Prosecutors said the employee was responsible for conveying sensitive information from Twitter to help Saudi authorities identify users
Ahmad Abouammo, a former Twitter Inc employee, leaves Santa Rita jail in Dublin, California, on 21 November 2019 (Reuters)

A former Twitter employee convicted of spying for Saudi Arabia was sentenced to three and a half years in prison on Wednesday, US prosecutors said. 

Ahmad Abouammo, a dual US-Lebanese citizen who oversaw Twitter’s media partnerships in the Mena region, was convicted in August in a San Francisco, California, federal court. Prosecutors sought a sentence of just over seven years for Abouammo and he faced a maximum penalty of decades in prison.

Prosecutors said Abouammo was responsible for conveying sensitive information from Twitter’s systems to help Saudi authorities identify users, “potentially exposing them to persecution”. The case focused on Abouammo’s efforts to look up information on two Twitter users, a $42,000 watch he received from a Saudi official, and a pair of $100,000 wire transfers.

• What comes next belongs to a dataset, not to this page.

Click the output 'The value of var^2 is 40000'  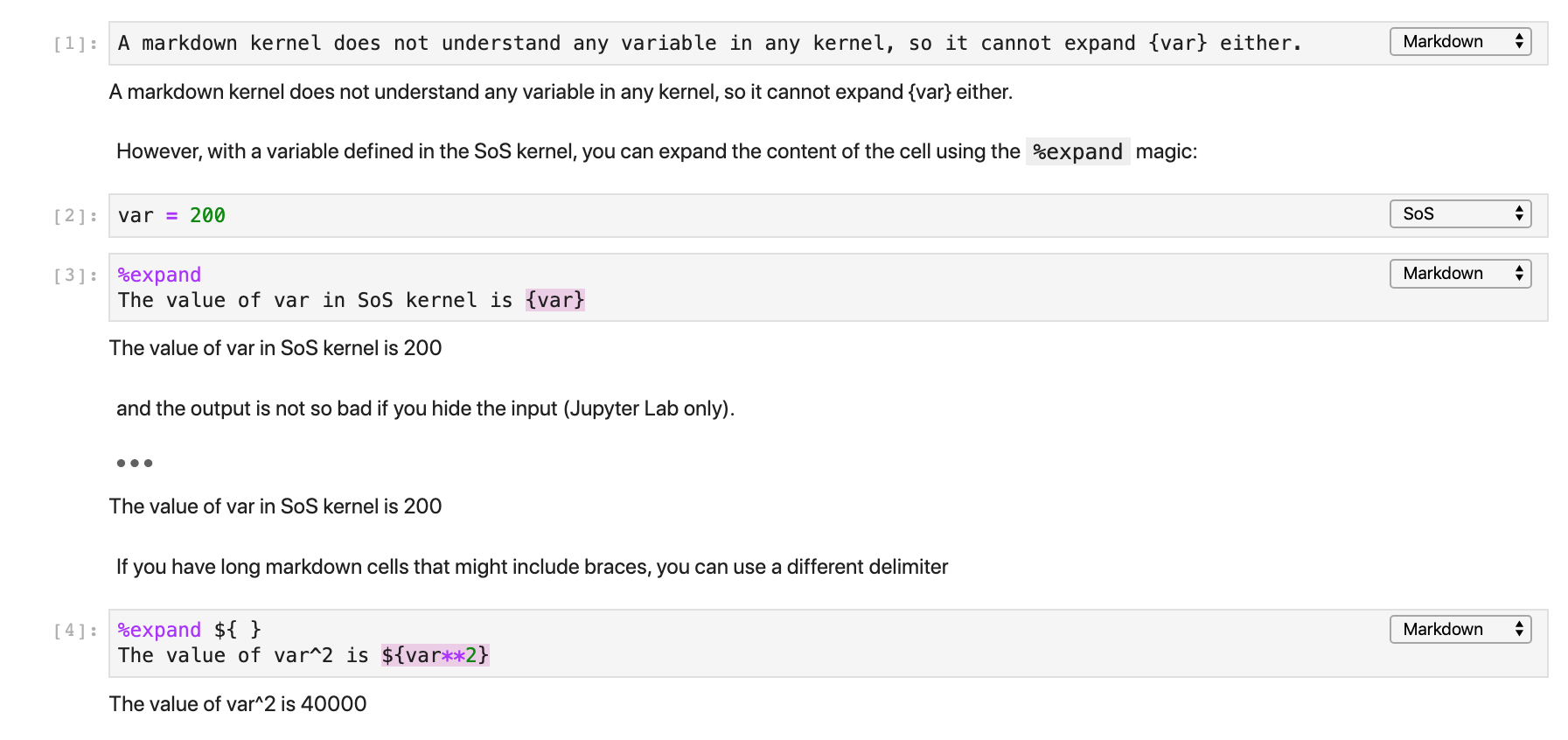(x=238, y=704)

The US Department of Justice said in 2019 it believed Abouammo, another former Twitter employee and a third Saudi national had fled to Saudi Arabia to evade American authorities. 

The attorneys also said Abouammo’s actions paled in comparison to those of Ali Alzabarah, another ex-Twitter employee, who was accused of accessing thousands of Twitter accounts on behalf of Saudi Arabia. Alzabarah left the United States before being charged.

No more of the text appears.